Please restate, word for word, the lines below that begin at the one with "Task: Click the User Configuration node icon" and end at the one with "Task: Tap the Lv 37 badge of Pro Dork". Leave out all other lines.

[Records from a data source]
# # #
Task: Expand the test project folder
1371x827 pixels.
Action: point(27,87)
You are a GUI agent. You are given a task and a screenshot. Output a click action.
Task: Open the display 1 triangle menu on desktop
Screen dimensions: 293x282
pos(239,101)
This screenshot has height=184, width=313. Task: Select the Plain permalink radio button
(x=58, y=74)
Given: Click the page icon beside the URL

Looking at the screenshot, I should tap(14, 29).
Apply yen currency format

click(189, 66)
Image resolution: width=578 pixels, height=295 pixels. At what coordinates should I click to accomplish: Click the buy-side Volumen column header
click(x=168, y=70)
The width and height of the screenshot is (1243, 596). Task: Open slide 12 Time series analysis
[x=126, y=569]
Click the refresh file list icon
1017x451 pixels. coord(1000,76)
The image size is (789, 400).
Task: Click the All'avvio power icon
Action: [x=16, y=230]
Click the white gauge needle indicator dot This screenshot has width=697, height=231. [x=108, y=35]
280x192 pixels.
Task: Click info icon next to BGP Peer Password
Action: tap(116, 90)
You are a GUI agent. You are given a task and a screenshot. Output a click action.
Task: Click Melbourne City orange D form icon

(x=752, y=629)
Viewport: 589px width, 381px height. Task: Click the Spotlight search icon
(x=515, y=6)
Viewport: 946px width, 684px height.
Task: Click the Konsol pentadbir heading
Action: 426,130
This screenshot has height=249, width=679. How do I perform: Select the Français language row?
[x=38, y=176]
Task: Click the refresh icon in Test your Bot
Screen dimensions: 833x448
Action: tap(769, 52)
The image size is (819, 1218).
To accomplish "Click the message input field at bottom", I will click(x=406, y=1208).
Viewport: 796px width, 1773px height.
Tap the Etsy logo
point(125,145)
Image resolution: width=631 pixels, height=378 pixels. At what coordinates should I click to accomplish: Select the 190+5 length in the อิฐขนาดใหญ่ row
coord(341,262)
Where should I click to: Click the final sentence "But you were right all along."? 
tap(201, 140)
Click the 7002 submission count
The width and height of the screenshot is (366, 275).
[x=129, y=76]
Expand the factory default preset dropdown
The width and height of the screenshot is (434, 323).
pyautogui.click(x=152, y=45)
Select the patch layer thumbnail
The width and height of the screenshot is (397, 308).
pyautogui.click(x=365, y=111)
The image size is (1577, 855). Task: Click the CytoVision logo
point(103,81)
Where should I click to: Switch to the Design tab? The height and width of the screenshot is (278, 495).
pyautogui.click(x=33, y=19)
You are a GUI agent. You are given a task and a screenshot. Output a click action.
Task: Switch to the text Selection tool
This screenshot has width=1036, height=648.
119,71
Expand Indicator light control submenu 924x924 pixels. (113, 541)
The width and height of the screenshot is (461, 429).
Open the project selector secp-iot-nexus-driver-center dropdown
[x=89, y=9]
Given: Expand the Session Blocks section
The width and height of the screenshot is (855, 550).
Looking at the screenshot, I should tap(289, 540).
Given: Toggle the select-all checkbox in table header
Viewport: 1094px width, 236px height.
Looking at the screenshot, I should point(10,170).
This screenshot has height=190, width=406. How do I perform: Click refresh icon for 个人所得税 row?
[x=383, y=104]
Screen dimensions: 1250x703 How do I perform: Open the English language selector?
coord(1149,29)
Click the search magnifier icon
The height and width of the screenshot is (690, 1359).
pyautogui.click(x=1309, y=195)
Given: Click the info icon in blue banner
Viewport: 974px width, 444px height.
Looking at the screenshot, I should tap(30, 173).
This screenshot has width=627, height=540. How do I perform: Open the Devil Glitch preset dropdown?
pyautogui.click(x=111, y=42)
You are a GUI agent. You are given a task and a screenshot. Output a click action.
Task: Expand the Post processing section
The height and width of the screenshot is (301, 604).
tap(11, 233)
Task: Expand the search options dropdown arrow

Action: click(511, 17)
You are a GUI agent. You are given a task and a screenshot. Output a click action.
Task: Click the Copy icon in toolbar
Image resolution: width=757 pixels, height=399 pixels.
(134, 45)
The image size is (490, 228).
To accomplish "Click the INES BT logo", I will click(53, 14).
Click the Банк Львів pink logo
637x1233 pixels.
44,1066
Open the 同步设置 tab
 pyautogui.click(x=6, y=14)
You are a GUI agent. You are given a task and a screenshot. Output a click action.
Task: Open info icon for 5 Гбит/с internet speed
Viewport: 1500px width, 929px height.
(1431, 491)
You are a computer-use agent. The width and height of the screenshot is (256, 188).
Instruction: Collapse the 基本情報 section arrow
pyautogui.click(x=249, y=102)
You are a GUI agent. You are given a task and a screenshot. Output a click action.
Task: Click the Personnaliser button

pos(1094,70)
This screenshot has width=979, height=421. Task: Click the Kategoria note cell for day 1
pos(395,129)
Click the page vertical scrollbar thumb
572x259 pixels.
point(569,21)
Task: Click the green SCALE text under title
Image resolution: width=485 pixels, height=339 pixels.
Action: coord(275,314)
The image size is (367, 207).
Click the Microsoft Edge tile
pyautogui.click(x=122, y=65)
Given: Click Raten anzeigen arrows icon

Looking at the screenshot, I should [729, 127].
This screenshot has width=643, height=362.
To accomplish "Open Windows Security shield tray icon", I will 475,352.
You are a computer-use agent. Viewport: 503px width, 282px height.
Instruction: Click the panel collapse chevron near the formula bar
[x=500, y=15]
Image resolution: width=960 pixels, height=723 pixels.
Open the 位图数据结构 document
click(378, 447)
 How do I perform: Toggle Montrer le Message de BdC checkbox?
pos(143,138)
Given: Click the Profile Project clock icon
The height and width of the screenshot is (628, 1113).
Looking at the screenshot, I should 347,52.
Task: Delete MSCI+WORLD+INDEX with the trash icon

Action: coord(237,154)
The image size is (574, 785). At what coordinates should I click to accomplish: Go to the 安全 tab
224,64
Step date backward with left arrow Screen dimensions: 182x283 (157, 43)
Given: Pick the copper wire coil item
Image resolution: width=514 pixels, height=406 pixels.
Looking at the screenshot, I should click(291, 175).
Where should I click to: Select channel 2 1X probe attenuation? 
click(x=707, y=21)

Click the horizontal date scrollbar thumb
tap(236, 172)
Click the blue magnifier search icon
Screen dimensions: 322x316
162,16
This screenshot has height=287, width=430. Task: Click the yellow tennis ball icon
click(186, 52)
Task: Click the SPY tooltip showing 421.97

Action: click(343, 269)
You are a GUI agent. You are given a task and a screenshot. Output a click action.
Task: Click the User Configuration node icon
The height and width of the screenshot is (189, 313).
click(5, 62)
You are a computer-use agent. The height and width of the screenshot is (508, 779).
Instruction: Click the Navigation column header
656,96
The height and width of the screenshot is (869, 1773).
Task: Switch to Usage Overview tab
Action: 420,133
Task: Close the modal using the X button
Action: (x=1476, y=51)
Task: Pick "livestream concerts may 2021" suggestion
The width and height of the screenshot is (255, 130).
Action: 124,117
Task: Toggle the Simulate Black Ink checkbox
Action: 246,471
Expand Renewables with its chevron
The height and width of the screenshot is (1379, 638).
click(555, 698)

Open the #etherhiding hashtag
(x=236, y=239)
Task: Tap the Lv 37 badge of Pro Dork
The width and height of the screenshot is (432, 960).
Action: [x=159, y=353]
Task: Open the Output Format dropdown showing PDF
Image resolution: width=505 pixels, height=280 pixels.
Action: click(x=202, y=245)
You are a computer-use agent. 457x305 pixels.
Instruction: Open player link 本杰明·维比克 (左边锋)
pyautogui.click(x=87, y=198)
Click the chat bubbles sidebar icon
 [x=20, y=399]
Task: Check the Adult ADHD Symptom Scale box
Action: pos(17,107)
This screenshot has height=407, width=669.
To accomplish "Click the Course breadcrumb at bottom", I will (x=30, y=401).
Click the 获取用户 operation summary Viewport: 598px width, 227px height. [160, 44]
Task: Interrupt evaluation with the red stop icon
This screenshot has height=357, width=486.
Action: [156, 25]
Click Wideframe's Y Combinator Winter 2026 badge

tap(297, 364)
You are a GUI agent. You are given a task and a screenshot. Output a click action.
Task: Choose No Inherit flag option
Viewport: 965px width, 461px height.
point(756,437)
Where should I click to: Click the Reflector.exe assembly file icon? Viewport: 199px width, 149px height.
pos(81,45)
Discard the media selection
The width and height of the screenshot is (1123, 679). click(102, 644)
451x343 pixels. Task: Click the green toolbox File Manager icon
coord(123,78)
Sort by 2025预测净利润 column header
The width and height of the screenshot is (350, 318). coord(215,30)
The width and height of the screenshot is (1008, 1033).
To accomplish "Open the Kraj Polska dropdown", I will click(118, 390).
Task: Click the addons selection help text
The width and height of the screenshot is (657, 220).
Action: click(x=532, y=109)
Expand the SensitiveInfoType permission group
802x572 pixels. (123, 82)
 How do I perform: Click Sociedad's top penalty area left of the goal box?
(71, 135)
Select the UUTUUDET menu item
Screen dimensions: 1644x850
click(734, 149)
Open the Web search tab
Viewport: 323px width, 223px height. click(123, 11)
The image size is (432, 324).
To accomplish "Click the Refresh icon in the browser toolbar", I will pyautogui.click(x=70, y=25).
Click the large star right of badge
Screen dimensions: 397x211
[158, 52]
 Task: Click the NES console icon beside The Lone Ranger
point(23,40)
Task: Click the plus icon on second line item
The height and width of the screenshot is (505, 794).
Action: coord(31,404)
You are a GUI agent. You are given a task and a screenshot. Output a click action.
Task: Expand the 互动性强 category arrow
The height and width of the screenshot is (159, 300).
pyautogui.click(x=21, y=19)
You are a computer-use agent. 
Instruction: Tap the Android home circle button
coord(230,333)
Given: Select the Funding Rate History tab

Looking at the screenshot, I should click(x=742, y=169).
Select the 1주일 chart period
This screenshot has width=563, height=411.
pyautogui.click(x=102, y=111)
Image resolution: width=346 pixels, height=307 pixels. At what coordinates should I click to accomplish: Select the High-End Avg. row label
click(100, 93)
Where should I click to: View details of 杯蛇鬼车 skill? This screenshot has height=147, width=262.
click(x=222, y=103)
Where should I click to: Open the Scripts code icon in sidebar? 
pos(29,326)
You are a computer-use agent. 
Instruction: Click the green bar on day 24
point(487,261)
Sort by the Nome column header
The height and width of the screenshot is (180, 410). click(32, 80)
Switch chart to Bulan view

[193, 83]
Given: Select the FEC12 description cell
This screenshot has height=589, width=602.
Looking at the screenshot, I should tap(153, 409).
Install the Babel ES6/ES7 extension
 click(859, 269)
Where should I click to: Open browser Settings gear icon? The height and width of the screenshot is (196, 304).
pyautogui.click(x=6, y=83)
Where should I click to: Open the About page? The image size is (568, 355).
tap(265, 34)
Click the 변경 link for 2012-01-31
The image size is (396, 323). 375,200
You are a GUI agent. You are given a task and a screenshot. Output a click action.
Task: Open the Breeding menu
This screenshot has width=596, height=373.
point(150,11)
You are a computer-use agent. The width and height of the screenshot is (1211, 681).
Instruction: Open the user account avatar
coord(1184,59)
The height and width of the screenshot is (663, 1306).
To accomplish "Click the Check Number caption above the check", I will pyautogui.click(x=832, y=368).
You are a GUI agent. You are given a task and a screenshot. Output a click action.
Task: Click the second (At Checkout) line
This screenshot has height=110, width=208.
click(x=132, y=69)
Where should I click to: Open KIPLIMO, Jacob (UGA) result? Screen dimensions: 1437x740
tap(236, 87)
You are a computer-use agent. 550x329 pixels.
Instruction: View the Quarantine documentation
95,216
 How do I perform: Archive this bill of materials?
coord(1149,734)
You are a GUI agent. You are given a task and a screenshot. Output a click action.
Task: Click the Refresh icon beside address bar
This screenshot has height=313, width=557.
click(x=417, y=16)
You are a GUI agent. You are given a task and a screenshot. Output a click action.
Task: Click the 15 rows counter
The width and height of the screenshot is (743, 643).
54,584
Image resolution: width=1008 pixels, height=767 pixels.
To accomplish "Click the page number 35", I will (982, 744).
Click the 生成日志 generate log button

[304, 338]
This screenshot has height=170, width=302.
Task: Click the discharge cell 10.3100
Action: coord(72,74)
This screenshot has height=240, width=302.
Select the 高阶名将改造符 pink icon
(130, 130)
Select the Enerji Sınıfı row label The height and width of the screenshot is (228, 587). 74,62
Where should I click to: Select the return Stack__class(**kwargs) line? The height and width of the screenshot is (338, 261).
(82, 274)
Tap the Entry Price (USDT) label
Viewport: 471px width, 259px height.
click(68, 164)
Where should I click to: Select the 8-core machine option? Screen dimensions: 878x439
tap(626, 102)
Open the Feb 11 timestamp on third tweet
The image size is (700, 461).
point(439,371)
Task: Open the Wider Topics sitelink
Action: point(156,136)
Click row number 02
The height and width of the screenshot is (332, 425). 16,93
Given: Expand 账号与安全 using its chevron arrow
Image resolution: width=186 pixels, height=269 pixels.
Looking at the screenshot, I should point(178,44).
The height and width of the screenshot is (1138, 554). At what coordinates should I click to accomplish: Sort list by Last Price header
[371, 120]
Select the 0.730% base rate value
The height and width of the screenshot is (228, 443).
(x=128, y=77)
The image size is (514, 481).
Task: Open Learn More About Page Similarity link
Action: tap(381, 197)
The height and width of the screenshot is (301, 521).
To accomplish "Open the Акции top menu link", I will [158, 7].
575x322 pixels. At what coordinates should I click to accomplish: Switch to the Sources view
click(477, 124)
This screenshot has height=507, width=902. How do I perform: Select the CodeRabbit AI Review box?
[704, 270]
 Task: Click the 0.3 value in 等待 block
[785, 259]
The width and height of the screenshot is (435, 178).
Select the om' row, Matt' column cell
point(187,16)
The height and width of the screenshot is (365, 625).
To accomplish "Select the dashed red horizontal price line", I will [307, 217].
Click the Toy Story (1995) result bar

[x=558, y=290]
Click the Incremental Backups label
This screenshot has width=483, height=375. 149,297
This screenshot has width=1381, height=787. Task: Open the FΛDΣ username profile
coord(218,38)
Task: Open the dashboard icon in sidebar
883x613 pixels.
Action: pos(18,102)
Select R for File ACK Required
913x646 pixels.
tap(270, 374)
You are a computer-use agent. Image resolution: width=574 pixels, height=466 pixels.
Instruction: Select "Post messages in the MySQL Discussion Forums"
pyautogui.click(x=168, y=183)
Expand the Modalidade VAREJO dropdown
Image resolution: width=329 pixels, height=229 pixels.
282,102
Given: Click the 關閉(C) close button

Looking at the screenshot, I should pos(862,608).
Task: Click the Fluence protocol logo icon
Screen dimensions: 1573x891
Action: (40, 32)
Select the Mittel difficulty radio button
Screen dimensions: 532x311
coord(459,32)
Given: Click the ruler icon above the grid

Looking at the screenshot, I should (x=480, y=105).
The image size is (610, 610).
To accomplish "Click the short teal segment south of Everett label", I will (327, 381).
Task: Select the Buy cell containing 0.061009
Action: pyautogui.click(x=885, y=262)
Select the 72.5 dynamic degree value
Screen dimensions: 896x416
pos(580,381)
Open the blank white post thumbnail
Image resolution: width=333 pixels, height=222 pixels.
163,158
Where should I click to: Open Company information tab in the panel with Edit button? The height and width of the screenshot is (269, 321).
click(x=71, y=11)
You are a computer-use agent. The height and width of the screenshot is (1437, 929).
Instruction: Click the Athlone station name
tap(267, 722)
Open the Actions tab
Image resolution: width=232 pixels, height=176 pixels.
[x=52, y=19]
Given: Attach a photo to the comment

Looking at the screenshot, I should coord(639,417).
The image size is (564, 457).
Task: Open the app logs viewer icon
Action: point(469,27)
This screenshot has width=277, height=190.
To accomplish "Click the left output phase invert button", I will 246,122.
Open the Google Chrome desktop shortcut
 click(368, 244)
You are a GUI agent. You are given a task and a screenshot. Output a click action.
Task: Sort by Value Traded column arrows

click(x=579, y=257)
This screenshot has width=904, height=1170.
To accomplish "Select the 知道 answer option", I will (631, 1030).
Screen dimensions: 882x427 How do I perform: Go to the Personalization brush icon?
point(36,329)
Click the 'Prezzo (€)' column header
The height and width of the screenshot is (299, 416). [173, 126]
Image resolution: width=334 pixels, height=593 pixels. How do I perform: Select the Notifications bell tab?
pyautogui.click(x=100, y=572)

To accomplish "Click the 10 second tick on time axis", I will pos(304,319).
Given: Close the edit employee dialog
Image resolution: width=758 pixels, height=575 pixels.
# # #
▶ Solution
Task: Click the User Configuration node icon
The height and width of the screenshot is (189, 313).
click(5, 62)
You are a computer-use agent. The height and width of the screenshot is (508, 779).
Instruction: Click the Navigation column header
656,96
The height and width of the screenshot is (869, 1773).
Task: Switch to Usage Overview tab
Action: 420,133
Task: Close the modal using the X button
Action: (x=1476, y=51)
Task: Pick "livestream concerts may 2021" suggestion
The width and height of the screenshot is (255, 130).
Action: 124,117
Task: Toggle the Simulate Black Ink checkbox
Action: 246,471
Expand Renewables with its chevron
The height and width of the screenshot is (1379, 638).
click(555, 698)

Open the #etherhiding hashtag
(x=236, y=239)
Task: Tap the Lv 37 badge of Pro Dork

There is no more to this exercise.